Monday, January 3, 2011

Crescents!

I spent the better part of my day making crescent rolls (and doing laundry). I've only made them once before and tonight we were having ham and cheese crescents and tomato soup (which I forgot to get at the store, so we just had the crescents) for supper. I've made ham and cheese crescents before with canned crescent rolls and I have to say these were so much better. It was definitely worth the extra time.



I decided to make some crescent dogs too for my boys to eat for lunch.



Then I ran out of stuff to put in them so I just made plain crescents.

I think I'll have one for breakfast tomorrow with my coffee.

A friend gave me this recipe several years ago. This recipe is adapted from Great American Home Baking. I doubled the recipe so that I would have enough for supper tonight and plenty to freeze for lunches.



Butter Crescents

1/2 cup milk
1/2 cup butter,softened
1/3 cup granulated sugar
1/2 tsp. salt
1 package active dry yeast
1/2 cup warm water
1 large egg, lightly beaten
3 1/2 to 4 cups all-purpose flour

glaze
1 large egg, lightly beaten (I forgot to put this on. They would have been much prettier with it!)

1. In a saucepan, heat milk until bubbles appear around edges of pan. Combine butter, sugar, and salt. Add hot milk; stir well. Cool to lukewarm.
2. In a small bowl, dissolve yeast in warm water. Let stand until foamy, 5-10 minutes.
3. Beat yeast mixture and egg into milk mixture at low speed. Beat in 2 cups of flour at low speed until smooth. COntinue beating until thick. Mix enough remaining flour until dough pulls away from sides of bowl.
4. On a floured surface, knead dough very gently until smooth and elastic, 2 to 3 minutes. Place in a large greased bowl, turning to coat. Cover loosely with a damp cloth; let rise in a warm place until doubled, 1 hour.
5. Punch down dough. On a floured surface, divide dough in half. Cover with a damp cloth; let rest for 10 minutes.
6. Grease 2 baking sheets. Using a floured rolling pin, roll 1 dough half into a 12-inch circle. Cut circle into 6 wedges. Starting at side opposite point, roll up each wedge. Place, point side down, on prepared baking sheets. Cure ends to form crescents. 7. Repeat with remaining dough half.
8. Cover loosely with a damp cloth; let rise in warm place until almost doubled, 30 minutes.
Preheat oven to 400. Brush crescents with glaze. Bake until golden, 15 minutes. Transfer to a wire rack to cool.
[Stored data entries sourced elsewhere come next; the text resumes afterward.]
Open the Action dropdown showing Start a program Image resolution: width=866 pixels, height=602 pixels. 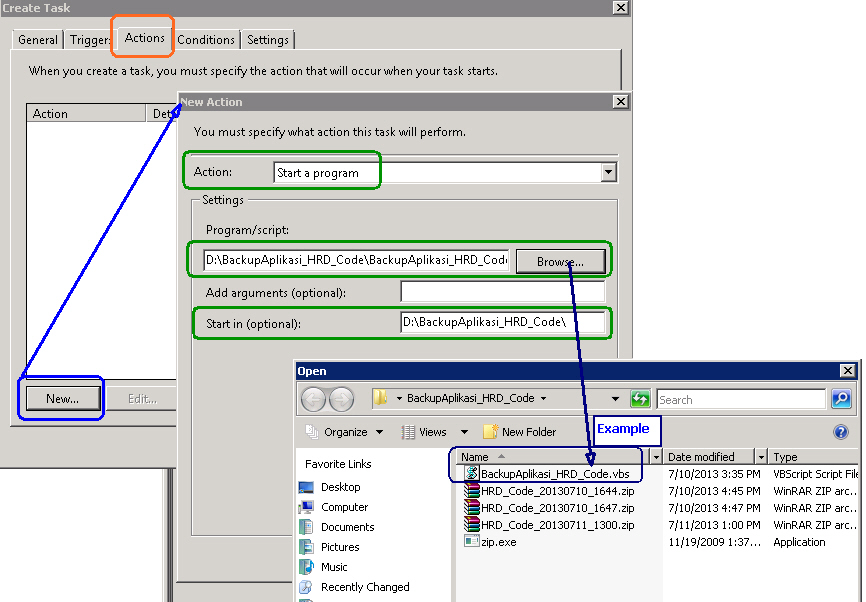608,171
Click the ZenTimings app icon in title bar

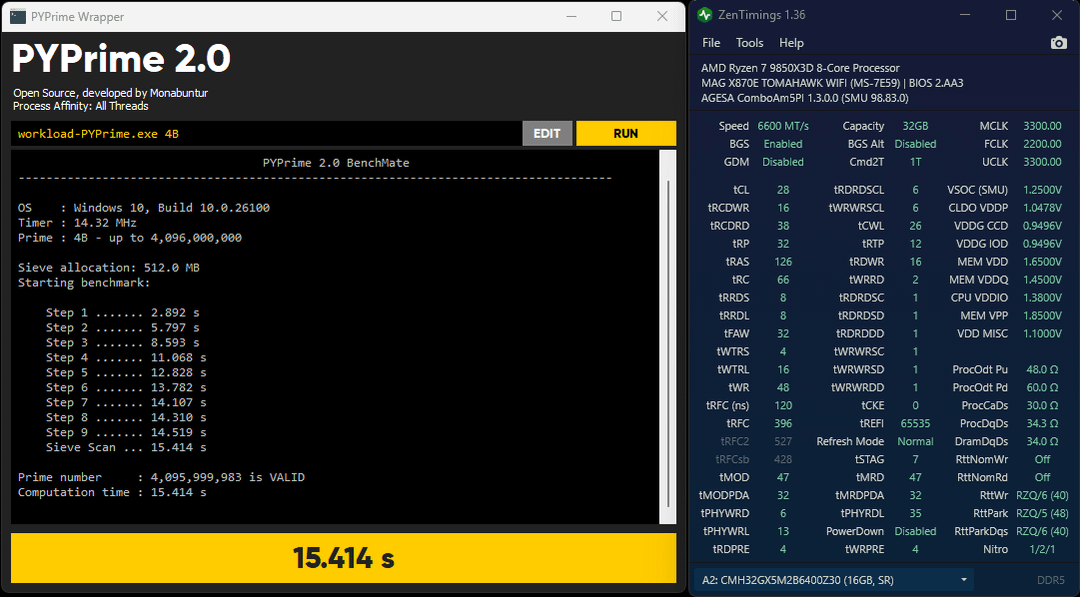point(704,15)
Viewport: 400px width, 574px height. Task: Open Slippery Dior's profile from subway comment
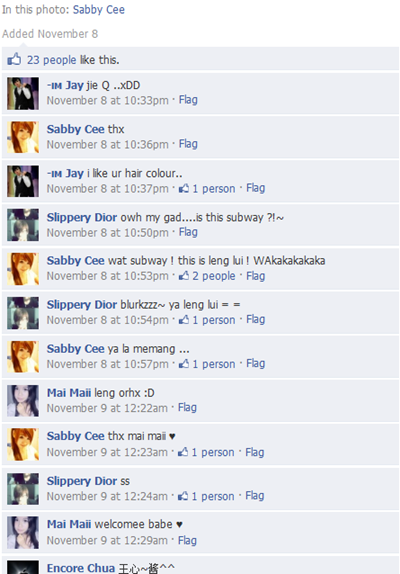[82, 217]
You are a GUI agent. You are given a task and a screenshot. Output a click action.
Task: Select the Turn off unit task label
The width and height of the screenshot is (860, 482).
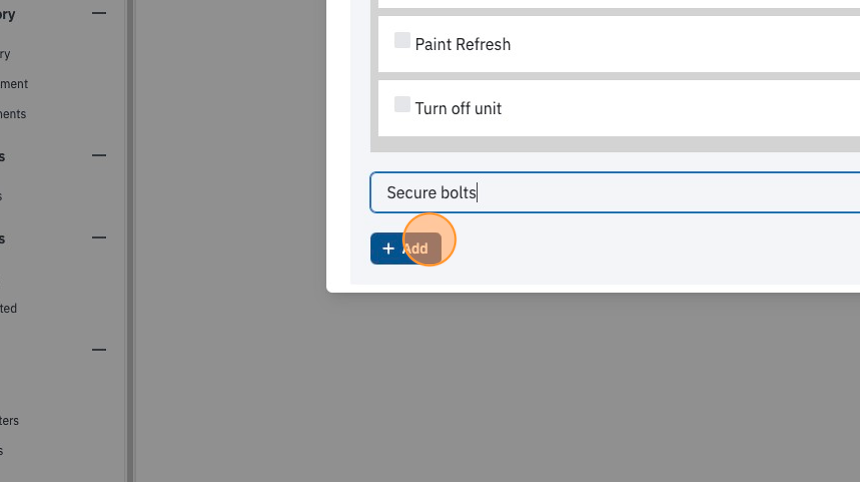[458, 109]
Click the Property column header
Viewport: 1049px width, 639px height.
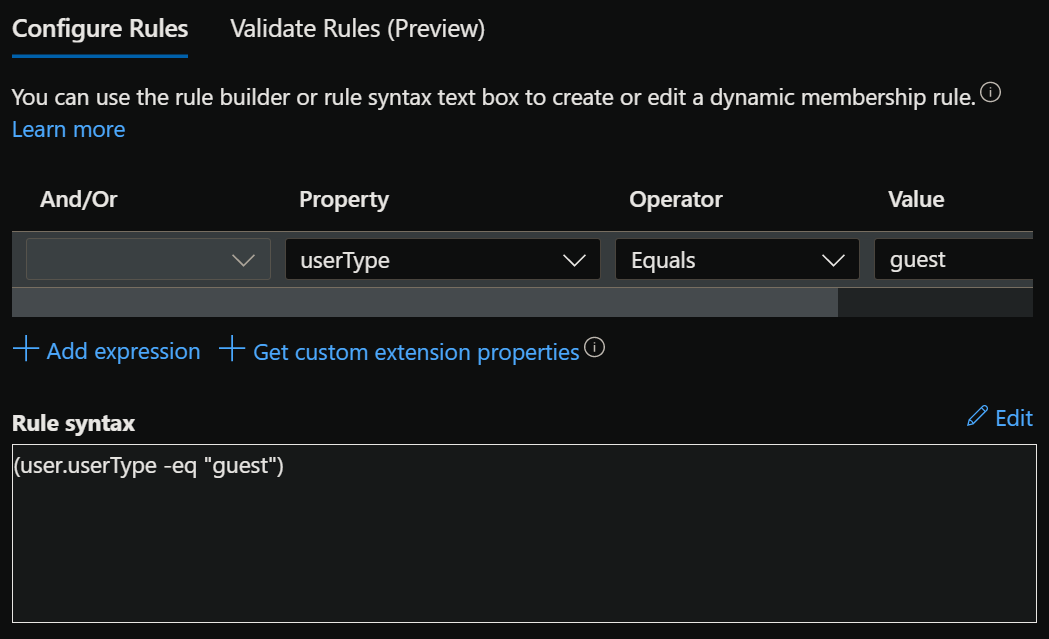coord(343,199)
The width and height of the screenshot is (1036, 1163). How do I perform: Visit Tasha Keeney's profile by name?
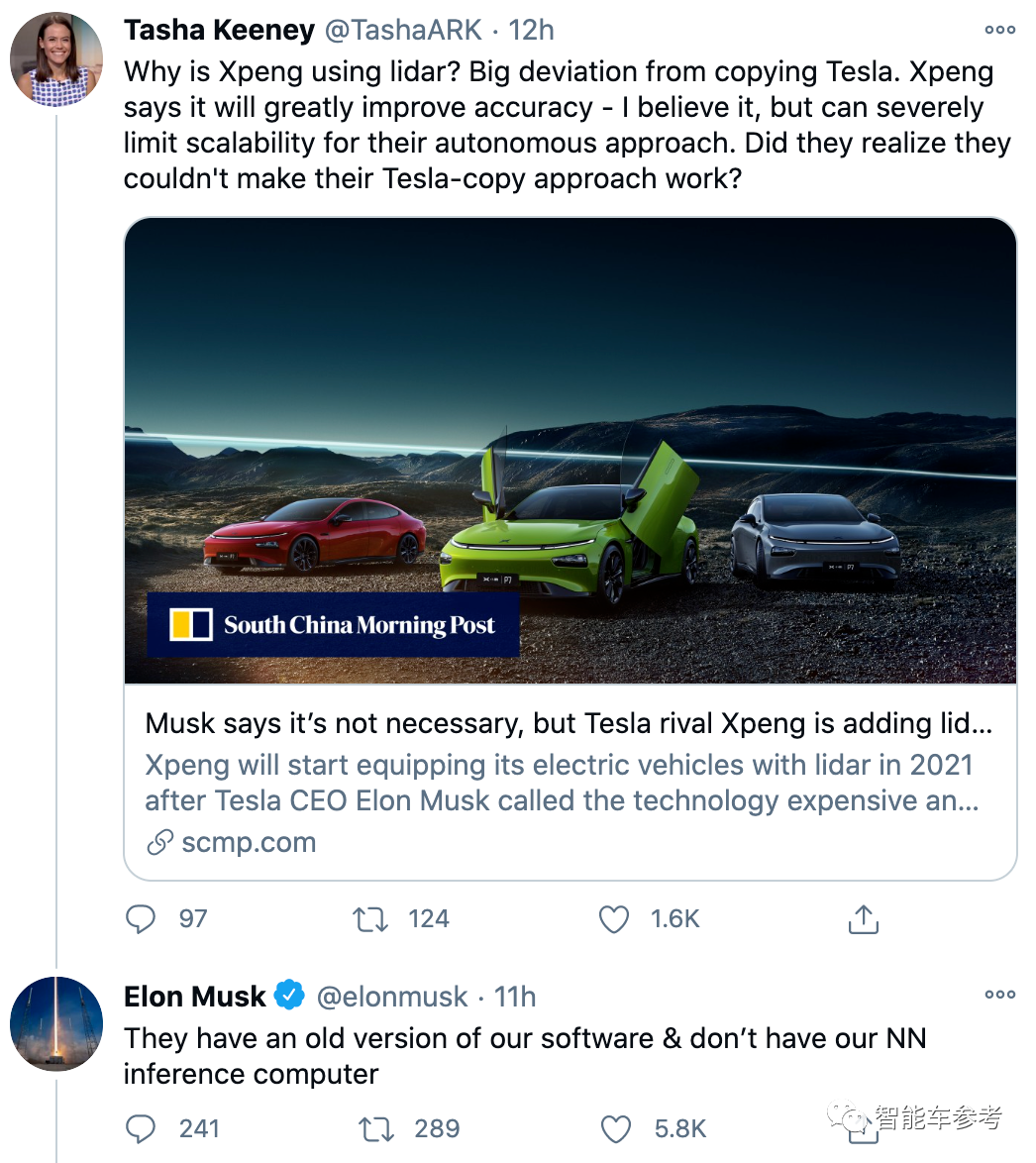(x=219, y=30)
To make Ham and Cheese Crescents (or crescent dogs) follow recipe until you are ready to roll up the crescents. Place thinly sliced deli ham (or cut hot dogs) and cheese (I used shredded cheddar) on the dough. Then roll from the each into a wedge. I increased the baking time by a few extra minutes.

Once they cool you can place them in freezer bags and put them in the freezer (If there's any left!). Then reheat them in the microwave for a quick meal.

1 comment:

  1. I'm so glad you are doing this Emily! You are off to a great start!